## BRIEF A
In the text excerpt on SIV in African green monkeys, explain why the researchers compared the monkeys' family tree with the family trees of the SIV strains.
## BRIEF B
Resume the article on SIV in African green monkeys, picking up right after its last sentence.

## TEXT EXCERPT
+++++
Author: Ng Elizabeth
Date: August 2007
An important step in combating infectious diseases like HIV is exploring the origin and evolution of the disease. Simian immunodeficiency virus (SIV) is the equivalent of HIV for monkeys and chimpanzees. It is believed that HIV arose from SIV, which was then transmitted to humans by contact with chimpanzees. In a study published in PLoS Pathogens, scientists from the University of Arizona in Tucson have found that SIV may have infected the African green monkey population much later than previously thought.
"Understanding how emerging infectious diseases evolve in their natural host organism helps us understand the disease's possible trajectory," said author Joel Wertheim, a doctoral candidate in the UA department of ecology and evolutionary biology.
SIV may have become less deadly over a shorter period of time than predicted by older evolutionary models. Although SIV may have been very deadly to monkeys millions of years ago, the green monkeys of today rarely become sick from SIV.
This finding "may indicate a future decrease in virulence of HIV," Wertheim added.
Wertheim and Michal Worbey, a UA assistant professor of ecology and evolutionary biology, unconvinced by previous work on the green monkey evolutionary trees, decided to perform an in-depth analysis of mitochondrial DNA to create a more accurate family tree of four species of African green monkeys. They compared this phylogenic tree to those of four different strains of SIV. If SIV had infected green monkeys prior to speciation, the family trees of the virus and the monkeys should match; they did not.
+++++
Dataset excerpts
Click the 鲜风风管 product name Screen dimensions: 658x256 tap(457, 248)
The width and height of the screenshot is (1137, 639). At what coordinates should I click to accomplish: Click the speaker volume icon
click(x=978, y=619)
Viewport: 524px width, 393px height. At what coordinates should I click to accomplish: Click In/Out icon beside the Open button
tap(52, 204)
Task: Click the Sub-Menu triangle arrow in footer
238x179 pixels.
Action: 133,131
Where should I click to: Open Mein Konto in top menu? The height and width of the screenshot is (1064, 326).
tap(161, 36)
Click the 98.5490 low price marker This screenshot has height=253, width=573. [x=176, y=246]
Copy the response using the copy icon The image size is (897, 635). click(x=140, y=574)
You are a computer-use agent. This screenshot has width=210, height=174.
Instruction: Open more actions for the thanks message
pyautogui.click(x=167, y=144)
+++++
## TASK RESULT A
If SIV had infected green monkeys before they split into separate species, the family trees of the virus and the monkeys should match. The comparison tested this, and the trees did not match.

## TASK RESULT B
This indicated not only that SIV had infected monkeys later than expected, but also that SIV had been transmitted horizontally between different species of green monkeys, rather than vertically through time. Another result of this research was a better understanding of the geographic spread of SIV.
The four green monkey species studied occupied four different geographical regions: western Africa, central Africa, south-eastern Africa, and north-east Africa.
By determining how closely each strain of SIV was related, and then examining the timeframe of infection, Wertheim and Worbey were able hypothesize that the infection began in the westernmost species and then spread to the central then south-eastern and north-eastern species.
Researchers will be able to use these findings to better understand the future evolution of HIV.
Citing some laboratory research that suggested HIVs from the late 1980s were more virulent than HIVs from the 2000's, Worobey added, "for HIV, the really cool thing is that these changes can take place on a more rapid timeline than previously thought."